DERİN TRANSFORMATÖRLERDEN ÇİFT YÖNLÜ KODLAYICI TEMSİLLERİ VE DESTEK VEKTÖR MAKİNELERİ İLE TÜRKÇE FİLM YORUMLARI ÜZERİNE DUYGU ANALİZİ


GÜNDÜZ H.

KSÜ Mühendislik Bilimleri Dergisi, cilt.26, sa.2, ss.542-549, 2023 (Hakemli Dergi) identifier

  • Yayın Türü: Makale / Tam Makale
  • Cilt numarası: 26 Sayı: 2
  • Basım Tarihi: 2023
  • Dergi Adı: KSÜ Mühendislik Bilimleri Dergisi
  • Derginin Tarandığı İndeksler: TR DİZİN (ULAKBİM)
  • Sayfa Sayıları: ss.542-549
  • Kocaeli Üniversitesi Adresli: Evet

Özet

Görüş madenciliği olarak da bilinen duygu analizi bir dizi kelimenin ardındaki görüşü belirlemenin yoludur.
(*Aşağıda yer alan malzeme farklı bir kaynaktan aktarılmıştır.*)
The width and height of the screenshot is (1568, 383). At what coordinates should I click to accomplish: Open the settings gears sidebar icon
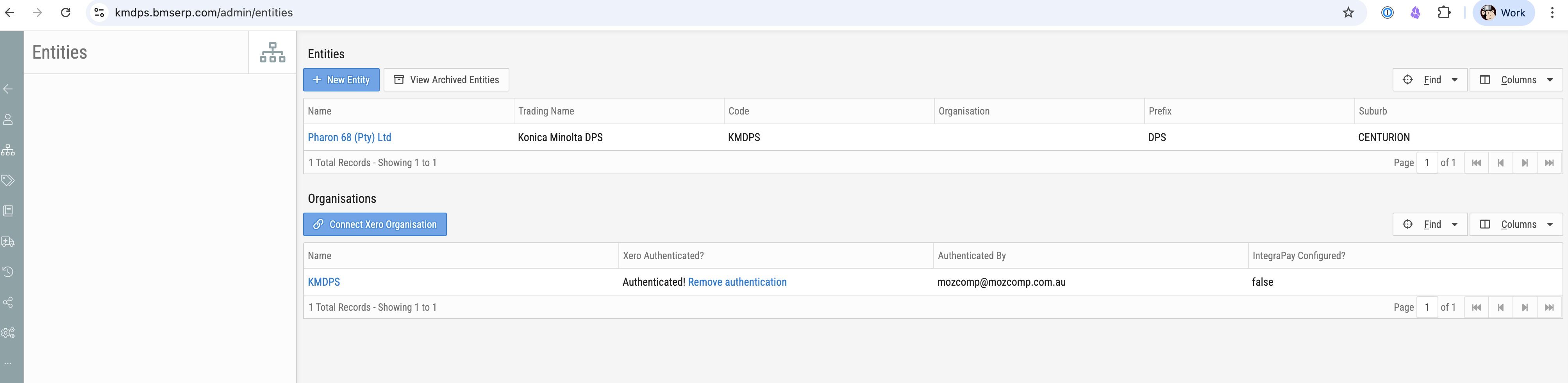coord(8,333)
Duygu analizi, metinsel bir ifadede iletilen algıyı, düşünceleri ve duyguları daha iyi anlamak için kullanılır. Bu çalışmada Türkçe film sitesi beyazperde.com'dan derlenen film yorumları üzerinde duygu analizi yapılmıştır. Önerilen yöntem ön eğitimli BERTurk modelini temel almıştır. Yapılan ilk deneyde BERTurk modelinin sondan bir önceki dönüştürücü katmanından derin temsiller çıkarılmış ve bu temsiller Destek Vektör Makineleri (DVM) modeline girdi olarak verilmiştir. İkinci deneyde BERTurk üzerinde ince ayarlama yapılarak sınıflandırma gerçekleştirilirken, son deneyde ince ayarlı BERTurk modelinden ilk deneyde olduğu gibi derin temsiller çıkarılmış ve DVM ile sınıflandırma yapılmıştır. Yapılan deneylerde en yüksek doğruluk oranına 0.984 ile ince ayarlı BERTurk temsilleriyle ulaşılmıştır. İnce ayar işlemi sonunda elde edilen temsiller doğruluk oranında yaklaşık %10'luk artışa neden olurken, sınıflandırmada direkt olarak BERTurk yerine BERTurk'ten elde edilen temsiller ile DVM’nin birleşiminin kullanılması yaklaşık %5'lik doğruluk artışıyla sonuçlanmıştır.
Sentiment analysis, also known as opinion mining, identifies the opinion behind a series of words. Sentiment analysis is used to understand better the perception, thoughts, and feelings conveyed in a textual expression. In this study, sentiment analysis was made on the movie reviews collected from the Turkish movie site beyazperde.com. The proposed method is based on the pre-trained BERTurk model. In the first experiment, deep representations were extracted from the penultimate transformer layer of the BERTurk model and given as input to the Support Vector Machines (SVM). In the second experiment, the classification was carried out by fine-tuning on BERTurk. In the last experiment, deep representations were extracted from the fine-tuned BERTurk model as in the first experiment and the classification with SVM was completed. Experiments have shown that fine-tuned BERTurk representations reach the highest accuracy with a rate of 0.984. While the representations obtained at the end of the fine-tuning process caused an increase of about 10% in the accuracy rate, the combination of the representations obtained from BERTurk with the SVM instead of using BERTurk directly in the classification resulted in an accuracy increase of about 5%.